Task brief ▸ Please turn each line of the entries below into a numbered list, skipping blank lines and leaving the pictures out.

(Records from a dataset)
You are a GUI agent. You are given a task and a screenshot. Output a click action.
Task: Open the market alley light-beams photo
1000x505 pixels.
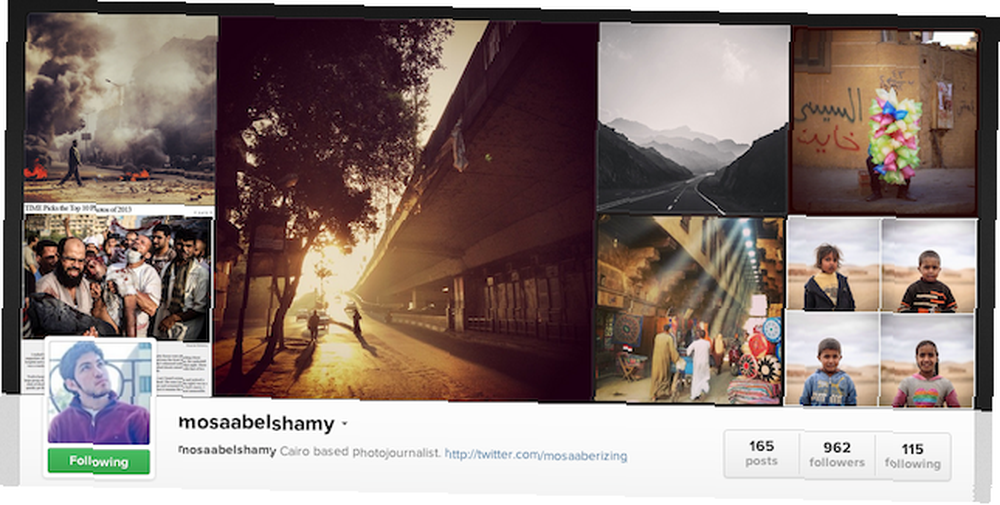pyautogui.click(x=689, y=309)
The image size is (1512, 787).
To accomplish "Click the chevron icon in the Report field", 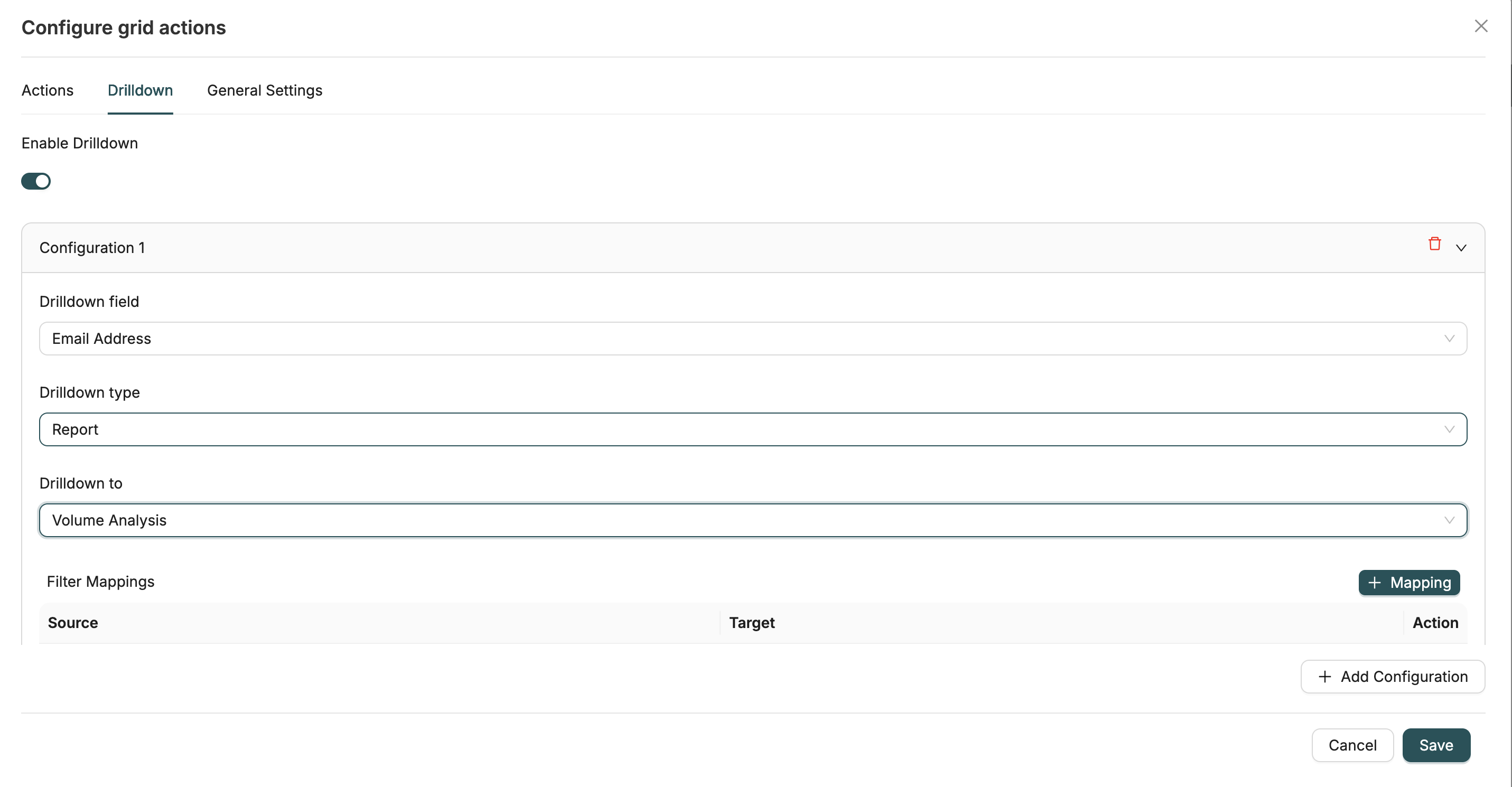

Output ▸
1. You are a GUI agent. You are given a task and a screenshot. Output a click action.
2. Task: Open the market alley light-beams photo
3. 1000x505 pixels.
4. pyautogui.click(x=689, y=309)
5. The image size is (1512, 787).
6. To accomplish "Click the chevron icon in the Report field", 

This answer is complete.